Records excerpted from a collection —
*** Block opens ***
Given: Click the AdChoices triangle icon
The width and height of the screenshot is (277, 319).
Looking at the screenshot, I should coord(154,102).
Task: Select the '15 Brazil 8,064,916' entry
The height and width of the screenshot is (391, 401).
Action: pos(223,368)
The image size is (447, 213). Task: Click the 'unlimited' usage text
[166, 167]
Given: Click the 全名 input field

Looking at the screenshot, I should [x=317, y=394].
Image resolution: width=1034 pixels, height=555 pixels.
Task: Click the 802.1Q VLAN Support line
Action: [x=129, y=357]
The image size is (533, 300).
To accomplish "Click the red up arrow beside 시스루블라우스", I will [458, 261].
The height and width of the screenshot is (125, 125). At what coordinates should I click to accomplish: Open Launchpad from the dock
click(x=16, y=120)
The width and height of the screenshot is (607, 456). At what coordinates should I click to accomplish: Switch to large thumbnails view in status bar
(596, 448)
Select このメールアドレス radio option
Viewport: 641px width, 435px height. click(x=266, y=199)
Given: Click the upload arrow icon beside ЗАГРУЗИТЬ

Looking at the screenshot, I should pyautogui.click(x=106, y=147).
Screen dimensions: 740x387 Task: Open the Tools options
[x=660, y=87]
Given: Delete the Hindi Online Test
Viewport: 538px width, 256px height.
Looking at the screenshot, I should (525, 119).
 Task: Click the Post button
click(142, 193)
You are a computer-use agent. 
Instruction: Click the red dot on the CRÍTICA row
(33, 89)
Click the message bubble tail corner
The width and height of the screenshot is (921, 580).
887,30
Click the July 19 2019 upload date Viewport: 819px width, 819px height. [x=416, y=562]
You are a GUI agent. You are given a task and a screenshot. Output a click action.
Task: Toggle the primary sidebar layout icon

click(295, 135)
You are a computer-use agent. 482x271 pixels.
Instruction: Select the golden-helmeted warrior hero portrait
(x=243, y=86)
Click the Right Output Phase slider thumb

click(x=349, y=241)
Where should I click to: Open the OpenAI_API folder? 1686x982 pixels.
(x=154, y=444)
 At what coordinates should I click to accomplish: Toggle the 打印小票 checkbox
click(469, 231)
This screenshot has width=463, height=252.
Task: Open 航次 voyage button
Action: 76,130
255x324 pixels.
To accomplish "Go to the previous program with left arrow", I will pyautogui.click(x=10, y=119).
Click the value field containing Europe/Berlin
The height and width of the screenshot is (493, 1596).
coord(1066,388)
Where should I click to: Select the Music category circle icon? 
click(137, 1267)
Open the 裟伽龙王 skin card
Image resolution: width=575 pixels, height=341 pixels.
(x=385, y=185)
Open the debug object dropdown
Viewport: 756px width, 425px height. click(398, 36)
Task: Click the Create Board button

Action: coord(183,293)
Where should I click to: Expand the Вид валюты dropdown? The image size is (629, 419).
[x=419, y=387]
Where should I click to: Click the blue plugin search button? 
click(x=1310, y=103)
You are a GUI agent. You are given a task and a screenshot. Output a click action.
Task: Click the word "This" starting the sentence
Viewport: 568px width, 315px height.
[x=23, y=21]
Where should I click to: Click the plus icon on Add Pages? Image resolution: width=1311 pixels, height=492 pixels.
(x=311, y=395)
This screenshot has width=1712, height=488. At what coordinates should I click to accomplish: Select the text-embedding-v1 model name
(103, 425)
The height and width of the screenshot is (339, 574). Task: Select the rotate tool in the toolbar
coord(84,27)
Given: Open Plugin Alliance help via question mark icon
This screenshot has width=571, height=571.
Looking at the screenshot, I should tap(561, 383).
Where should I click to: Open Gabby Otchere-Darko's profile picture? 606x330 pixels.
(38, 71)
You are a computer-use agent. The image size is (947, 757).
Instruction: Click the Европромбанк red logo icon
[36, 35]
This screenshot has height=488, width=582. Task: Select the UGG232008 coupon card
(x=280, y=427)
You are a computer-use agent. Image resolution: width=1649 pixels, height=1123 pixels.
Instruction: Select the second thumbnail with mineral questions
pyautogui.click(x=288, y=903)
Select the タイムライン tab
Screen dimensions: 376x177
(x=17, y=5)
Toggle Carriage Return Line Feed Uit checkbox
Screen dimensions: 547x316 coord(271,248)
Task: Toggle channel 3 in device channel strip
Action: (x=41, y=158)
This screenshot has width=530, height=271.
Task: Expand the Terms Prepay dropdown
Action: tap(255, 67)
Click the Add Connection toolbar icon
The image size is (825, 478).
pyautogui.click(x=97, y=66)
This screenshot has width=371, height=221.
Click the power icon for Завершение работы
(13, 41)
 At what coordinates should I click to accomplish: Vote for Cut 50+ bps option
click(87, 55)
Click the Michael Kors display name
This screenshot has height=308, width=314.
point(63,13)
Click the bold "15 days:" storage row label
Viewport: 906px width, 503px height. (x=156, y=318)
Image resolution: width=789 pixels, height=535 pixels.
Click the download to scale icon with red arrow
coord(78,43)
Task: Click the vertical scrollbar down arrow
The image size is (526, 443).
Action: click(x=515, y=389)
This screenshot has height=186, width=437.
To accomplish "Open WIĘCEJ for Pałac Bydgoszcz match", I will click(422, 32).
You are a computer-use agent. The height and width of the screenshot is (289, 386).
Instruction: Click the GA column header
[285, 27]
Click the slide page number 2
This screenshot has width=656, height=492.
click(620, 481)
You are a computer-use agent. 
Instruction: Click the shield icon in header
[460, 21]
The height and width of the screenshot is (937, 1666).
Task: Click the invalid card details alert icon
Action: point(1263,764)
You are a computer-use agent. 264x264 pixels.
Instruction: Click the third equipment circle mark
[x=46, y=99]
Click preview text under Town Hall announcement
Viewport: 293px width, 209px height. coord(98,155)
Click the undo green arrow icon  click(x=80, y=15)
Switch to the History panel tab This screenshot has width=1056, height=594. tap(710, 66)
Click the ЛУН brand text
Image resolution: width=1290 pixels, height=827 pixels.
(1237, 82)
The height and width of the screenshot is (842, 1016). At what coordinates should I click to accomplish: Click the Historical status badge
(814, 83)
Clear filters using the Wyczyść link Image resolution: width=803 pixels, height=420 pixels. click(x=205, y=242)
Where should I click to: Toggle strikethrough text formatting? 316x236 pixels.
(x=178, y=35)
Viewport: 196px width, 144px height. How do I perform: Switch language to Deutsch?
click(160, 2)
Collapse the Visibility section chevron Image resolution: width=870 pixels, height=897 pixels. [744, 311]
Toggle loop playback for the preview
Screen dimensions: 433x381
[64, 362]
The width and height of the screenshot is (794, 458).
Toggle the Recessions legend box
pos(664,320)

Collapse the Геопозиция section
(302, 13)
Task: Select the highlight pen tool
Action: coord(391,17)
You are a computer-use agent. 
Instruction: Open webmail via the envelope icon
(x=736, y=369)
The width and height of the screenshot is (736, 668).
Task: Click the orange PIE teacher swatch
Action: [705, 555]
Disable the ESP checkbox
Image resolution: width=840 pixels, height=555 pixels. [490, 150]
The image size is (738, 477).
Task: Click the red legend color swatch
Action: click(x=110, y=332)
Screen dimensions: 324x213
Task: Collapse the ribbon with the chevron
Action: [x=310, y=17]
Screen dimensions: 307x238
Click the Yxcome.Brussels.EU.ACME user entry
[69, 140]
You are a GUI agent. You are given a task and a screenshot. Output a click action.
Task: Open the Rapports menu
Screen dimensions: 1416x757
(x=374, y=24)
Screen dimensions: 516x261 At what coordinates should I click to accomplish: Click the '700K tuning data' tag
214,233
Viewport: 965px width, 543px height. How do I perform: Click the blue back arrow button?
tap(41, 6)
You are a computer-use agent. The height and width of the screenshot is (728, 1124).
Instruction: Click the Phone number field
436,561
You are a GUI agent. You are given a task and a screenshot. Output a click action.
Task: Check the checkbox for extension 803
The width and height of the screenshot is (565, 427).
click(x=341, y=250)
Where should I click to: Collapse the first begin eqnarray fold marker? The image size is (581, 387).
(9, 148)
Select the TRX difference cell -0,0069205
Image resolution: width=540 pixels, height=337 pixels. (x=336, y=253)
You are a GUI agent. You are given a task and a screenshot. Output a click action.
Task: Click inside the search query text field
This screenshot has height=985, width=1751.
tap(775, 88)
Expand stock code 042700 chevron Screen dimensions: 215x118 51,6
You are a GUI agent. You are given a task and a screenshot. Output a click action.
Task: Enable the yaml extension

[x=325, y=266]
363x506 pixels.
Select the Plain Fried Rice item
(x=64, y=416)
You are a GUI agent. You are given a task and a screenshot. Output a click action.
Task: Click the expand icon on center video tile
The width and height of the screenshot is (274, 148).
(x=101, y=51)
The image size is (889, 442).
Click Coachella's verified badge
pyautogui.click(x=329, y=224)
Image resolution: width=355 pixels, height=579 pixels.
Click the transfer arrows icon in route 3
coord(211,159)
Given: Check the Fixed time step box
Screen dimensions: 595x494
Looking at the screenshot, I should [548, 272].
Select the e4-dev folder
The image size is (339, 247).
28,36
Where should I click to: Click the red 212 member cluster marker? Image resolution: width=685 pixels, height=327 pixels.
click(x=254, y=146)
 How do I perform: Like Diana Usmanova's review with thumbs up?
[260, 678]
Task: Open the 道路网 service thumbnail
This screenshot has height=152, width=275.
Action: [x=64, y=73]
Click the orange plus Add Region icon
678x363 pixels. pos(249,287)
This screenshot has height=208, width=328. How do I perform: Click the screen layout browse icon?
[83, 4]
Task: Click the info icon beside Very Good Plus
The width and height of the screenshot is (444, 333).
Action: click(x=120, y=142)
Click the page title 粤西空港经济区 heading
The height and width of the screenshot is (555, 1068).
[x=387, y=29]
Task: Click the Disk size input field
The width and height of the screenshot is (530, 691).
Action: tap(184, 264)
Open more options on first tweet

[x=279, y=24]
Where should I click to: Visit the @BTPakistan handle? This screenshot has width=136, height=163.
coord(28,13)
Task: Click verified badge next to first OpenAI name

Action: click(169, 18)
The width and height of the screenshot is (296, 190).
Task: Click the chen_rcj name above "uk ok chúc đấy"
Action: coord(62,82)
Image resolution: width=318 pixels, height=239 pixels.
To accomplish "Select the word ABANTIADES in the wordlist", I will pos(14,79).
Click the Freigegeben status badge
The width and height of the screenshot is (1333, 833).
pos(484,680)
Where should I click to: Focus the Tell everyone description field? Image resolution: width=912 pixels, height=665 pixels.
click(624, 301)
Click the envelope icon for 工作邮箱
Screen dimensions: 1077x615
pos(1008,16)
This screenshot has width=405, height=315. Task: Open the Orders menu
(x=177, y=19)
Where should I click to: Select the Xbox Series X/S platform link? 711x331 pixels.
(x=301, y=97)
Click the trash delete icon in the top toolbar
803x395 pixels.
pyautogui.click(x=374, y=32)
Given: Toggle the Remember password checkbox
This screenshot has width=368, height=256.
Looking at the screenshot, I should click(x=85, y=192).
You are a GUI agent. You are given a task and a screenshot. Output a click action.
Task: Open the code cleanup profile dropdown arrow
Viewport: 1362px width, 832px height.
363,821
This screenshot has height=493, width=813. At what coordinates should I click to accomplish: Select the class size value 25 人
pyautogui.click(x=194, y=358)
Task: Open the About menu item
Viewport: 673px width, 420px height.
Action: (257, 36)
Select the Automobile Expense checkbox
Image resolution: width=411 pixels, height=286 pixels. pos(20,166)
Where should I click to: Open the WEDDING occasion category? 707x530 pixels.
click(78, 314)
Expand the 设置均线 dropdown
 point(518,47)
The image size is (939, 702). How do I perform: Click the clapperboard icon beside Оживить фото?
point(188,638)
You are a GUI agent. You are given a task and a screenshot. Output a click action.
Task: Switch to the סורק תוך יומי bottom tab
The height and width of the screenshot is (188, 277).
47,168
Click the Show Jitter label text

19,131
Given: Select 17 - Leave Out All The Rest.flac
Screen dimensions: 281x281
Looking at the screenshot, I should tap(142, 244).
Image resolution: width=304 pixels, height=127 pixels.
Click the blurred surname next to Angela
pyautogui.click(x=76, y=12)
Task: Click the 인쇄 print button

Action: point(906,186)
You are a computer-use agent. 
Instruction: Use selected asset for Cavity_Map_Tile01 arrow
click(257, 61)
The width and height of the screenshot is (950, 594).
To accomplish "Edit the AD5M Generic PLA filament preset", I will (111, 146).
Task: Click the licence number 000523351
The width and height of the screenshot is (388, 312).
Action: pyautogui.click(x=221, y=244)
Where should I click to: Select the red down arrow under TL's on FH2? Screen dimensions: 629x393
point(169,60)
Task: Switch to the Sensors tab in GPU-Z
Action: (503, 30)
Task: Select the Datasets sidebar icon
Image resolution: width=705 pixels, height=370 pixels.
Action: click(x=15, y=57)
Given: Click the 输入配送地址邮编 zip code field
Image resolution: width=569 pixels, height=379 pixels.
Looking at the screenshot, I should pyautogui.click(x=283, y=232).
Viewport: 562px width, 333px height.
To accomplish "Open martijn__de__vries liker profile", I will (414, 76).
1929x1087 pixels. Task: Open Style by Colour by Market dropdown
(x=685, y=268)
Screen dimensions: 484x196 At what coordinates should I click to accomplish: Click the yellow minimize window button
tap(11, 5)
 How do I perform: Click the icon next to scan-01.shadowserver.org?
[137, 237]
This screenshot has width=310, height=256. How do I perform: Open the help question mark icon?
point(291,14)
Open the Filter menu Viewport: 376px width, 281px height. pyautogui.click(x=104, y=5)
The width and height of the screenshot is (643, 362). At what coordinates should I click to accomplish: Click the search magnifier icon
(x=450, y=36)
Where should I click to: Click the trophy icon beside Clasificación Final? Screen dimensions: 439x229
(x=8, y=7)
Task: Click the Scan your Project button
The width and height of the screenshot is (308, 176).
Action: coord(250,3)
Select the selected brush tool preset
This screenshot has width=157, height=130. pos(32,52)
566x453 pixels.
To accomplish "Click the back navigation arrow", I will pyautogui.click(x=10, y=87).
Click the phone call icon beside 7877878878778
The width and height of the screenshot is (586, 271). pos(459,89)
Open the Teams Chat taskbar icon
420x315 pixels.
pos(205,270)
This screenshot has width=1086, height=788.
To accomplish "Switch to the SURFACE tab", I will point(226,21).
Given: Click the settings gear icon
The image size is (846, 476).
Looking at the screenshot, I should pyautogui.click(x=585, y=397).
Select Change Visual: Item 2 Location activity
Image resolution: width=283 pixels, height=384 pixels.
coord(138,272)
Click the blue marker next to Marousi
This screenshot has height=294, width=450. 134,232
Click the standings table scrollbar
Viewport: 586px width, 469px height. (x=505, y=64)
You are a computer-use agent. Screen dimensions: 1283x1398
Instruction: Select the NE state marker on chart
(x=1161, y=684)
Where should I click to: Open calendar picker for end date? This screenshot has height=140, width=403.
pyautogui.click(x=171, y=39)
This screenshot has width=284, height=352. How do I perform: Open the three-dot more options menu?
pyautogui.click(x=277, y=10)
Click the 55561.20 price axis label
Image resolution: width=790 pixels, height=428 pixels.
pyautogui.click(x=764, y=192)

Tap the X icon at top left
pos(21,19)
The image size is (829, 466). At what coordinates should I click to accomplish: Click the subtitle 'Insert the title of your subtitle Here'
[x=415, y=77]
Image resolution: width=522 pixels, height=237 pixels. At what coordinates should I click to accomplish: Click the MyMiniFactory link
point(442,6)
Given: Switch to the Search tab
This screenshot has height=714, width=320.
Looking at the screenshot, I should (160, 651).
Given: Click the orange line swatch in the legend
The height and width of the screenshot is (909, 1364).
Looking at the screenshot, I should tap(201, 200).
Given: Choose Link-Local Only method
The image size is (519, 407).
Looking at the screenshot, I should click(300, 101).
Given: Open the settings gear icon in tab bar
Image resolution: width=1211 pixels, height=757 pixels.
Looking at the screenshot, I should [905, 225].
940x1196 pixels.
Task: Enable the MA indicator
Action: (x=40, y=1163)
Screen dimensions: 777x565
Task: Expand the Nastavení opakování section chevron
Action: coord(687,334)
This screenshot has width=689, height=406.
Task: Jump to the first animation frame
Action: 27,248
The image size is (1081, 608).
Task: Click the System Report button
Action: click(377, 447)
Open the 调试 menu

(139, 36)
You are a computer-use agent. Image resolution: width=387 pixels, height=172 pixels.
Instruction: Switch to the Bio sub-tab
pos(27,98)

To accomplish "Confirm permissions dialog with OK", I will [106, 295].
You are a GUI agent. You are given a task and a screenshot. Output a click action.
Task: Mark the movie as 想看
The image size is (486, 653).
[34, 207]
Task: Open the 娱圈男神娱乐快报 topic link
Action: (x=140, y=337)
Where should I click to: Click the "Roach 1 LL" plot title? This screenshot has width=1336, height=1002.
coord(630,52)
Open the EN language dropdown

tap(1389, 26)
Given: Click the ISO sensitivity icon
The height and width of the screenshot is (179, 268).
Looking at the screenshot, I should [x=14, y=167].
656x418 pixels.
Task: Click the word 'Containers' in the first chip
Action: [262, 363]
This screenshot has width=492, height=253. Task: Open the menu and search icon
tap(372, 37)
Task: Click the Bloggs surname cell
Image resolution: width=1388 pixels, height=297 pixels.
*** Block closes ***
What is needed —
A line qualifies when it holds the word "gear"; report all qualifying lines from the records above.

Result of this task —
Given: Click the settings gear icon
Given: Open the settings gear icon in tab bar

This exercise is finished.